As always, there’s plenty of good music to pick from this weekend: Rapper Slick Rick tonight at the Varsity, roots pop-rockers Counting Crows tomorrow night at Midway Stadium, and a Happy Apple CD release party at the Artists’ Quarter on Sunday. What more do you need? Lute music?

Why he’s not at the Renaissance Festival — or at the Grand Marais Art Colony inspiring the artists as they paint — is beyond me, but if lute music is what you want, you’ve got it tonight. “Join lutenist and trickster Richard Griffith for an evening of Renaissance lute music, magic, and mental chicanery,” says the invitation. “Richard will perform a delightful selection of Renaissance lute music from England, Scotland, France, Italy and Spain, punctuated with some baffling bits of magic, mentalism, and paranormal illusions.” I’m definitely going for the bits of mentalism.

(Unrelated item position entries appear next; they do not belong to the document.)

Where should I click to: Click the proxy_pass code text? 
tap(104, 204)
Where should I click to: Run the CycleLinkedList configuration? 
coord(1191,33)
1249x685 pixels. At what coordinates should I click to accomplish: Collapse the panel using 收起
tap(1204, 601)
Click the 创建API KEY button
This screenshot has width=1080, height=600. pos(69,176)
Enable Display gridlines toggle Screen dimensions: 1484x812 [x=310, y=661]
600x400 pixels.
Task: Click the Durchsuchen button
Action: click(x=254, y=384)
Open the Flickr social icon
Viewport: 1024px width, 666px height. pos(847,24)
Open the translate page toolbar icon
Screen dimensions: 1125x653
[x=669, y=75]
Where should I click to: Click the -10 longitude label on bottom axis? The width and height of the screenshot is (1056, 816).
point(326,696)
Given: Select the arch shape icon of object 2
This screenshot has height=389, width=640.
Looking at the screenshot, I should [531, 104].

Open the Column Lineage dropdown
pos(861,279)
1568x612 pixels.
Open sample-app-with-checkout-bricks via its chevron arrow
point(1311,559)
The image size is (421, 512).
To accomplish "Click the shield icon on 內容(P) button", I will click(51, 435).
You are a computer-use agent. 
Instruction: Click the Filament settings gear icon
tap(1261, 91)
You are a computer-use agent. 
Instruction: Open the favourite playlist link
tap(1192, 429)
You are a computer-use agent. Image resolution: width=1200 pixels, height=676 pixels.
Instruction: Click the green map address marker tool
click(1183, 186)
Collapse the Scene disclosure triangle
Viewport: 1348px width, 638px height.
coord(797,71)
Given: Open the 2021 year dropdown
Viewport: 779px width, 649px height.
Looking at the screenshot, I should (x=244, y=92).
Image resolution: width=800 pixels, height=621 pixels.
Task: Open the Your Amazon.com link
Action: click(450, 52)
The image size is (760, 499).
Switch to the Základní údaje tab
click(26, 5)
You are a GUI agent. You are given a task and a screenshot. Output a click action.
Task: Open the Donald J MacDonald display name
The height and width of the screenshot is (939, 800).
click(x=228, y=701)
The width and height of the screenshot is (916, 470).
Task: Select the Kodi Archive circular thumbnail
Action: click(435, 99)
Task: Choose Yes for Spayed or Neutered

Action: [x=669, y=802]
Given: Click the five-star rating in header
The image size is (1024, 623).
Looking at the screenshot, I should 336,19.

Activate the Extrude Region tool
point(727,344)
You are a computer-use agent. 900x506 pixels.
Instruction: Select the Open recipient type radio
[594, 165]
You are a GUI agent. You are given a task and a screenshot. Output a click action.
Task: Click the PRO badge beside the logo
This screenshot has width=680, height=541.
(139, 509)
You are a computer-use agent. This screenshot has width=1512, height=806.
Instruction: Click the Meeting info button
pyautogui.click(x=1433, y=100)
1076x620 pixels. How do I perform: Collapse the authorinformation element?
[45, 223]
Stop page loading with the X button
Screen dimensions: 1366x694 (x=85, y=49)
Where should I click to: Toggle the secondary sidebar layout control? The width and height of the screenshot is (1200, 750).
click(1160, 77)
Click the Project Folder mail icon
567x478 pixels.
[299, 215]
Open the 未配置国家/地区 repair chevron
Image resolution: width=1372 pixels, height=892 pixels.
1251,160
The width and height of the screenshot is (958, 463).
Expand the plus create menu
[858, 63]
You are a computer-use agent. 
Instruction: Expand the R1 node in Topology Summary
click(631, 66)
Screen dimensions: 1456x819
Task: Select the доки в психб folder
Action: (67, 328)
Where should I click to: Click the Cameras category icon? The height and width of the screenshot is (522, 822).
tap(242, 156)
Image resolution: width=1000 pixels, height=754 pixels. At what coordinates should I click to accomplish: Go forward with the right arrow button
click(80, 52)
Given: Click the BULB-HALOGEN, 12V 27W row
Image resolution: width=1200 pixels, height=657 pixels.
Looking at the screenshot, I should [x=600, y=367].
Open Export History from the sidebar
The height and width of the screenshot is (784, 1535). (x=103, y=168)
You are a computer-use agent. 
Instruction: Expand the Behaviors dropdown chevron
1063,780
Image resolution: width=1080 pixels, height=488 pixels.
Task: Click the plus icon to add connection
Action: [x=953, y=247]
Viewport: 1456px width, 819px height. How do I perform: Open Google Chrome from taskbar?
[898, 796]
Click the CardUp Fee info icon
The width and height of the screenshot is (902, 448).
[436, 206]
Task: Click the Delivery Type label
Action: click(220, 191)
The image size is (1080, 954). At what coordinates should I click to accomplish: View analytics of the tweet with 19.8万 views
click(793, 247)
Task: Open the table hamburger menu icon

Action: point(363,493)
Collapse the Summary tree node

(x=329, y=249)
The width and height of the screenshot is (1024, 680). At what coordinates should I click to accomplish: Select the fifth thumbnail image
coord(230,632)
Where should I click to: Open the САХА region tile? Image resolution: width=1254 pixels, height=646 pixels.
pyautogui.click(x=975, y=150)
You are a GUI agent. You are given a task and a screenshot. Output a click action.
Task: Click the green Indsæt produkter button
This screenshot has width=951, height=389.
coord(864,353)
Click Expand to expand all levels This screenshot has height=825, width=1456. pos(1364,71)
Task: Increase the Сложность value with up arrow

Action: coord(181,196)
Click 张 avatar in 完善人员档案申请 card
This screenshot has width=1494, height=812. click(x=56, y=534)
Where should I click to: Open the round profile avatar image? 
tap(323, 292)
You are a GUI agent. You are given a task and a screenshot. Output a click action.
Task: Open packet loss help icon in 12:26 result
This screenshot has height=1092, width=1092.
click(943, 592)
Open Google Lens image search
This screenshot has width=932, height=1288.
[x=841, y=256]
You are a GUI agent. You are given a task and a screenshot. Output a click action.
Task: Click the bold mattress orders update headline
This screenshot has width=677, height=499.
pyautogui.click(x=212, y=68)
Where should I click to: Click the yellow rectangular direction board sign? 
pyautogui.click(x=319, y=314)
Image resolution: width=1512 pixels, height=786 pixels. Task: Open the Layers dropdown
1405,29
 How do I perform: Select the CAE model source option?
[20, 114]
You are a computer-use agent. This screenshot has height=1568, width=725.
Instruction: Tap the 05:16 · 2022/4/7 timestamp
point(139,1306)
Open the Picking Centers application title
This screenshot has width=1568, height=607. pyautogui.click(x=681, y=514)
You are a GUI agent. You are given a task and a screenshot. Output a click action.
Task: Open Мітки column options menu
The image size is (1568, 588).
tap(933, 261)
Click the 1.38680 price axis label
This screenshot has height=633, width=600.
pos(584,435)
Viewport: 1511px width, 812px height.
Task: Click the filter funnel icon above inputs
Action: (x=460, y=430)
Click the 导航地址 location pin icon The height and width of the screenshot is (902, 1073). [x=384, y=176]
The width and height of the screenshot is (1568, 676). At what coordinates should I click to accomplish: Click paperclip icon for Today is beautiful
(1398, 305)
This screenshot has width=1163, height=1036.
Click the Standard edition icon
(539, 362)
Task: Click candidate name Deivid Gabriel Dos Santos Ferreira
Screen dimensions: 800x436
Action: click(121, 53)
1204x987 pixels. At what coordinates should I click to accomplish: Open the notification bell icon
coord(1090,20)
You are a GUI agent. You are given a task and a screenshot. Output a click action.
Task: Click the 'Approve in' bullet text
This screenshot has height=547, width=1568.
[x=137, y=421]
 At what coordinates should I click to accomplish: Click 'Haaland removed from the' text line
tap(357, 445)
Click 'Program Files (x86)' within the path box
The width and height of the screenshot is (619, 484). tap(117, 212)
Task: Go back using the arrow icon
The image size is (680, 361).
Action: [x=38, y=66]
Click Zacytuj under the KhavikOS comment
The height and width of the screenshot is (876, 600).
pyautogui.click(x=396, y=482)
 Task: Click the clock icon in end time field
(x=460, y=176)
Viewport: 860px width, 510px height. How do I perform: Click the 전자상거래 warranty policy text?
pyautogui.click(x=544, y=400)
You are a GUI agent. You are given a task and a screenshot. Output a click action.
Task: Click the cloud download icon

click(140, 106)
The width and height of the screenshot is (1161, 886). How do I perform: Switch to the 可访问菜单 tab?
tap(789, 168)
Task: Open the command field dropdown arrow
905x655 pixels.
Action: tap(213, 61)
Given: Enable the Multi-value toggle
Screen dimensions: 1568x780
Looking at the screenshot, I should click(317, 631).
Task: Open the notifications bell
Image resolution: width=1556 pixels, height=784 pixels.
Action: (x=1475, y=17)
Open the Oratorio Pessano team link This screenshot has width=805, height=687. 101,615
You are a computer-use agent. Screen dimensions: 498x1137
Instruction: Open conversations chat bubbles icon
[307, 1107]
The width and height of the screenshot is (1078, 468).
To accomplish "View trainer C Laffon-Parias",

Friday at 7:30 p.m. (and again on Sept. 15th), Tillie’s Bean Coffee House, 2803 E. 38th St., Minneapolis; 612-276-0100; free (tips encouraged).

PERFORMANCE
Live! Nude! Drag!

The headline pretty much says it all. (Normally, I would make some sort of snide remark here about overselling what is likely a mere suggestion of nudity, but we’re talking Lili’s Burlesque here, so I’ll refrain from underestimating their suggestions.) I made the mistake a couple weeks ago of saying that Minneapolis doesn’t have a strong history of burlesque — a mistake that resulted in a peeved and well-informed letter from someone in the biz. And while I still have a hard time accepting anything that has transpired in the just-barely-mentionable span of the new millennium as “a strong history,” I am certainly willing to concede our current foothold in the field. Not only do I concede, but I strongly support it, and I encourage you all to do the same — anything fleshy, my friends, anything cabaret — be it dyke, be it drag, be it tassled or shagged. Enjoy an evening of live drag and performance featuring members of Dykes Do Drag and Lili’s Burlesque Revue.

Friday at 9 p.m., Pi Bar, 2532 25th Ave. S., Minneapolis; 612-877-4368; $5.

THEATER & PERFORMANCE
Bring Out the Pooka

Some films get so big they have a way of obscuring the plays that preceded them. Such is the case with Harvey. I think Harvey and I think Jimmy Stewart, I think pooka, I think six-foot-tall rabbit — and I think fondly. If you haven’t seen it, you must definitely do so, but not without acknowledging the play behind the film. Oddly enough (only because it’s so overlooked), Mary Chase’s cooky 1945 play actually earned her a Pulitzer. Now the Lakeshore Players bring you their rendition of the ever-relevant classic — a great boon to the imagination and a cutting jab to the psychiatric world.

Friday and Saturday ay 8 p.m., Sunday at 2 p.m., Lakeshore Players Theatre, 4820 Stewart Ave., White Bear Lake; 651-429-5674; $17 (seniors and students $15).

Here It Is Here It Is

Also beginning this weekend is Melissa Birch’s Here It Is Here It Is
“a satiric romp where the post-feminist main character navigates through road rage, gluttony, and other new oppressions in a seemingly incongruous American autobiography.” Hmmm… let’s see. Given the choice, I’d rather watch it than live it, but then nobody offered me a choice, so perhaps then I’ll just laugh at it… laugh at it always. It’s a good way not to take the serious too seriously.

Sunday (all month) at 7 p.m., Bryant Lake Bowl, 810 W. Lake St., Minneapolis; 612-825-3737; $12.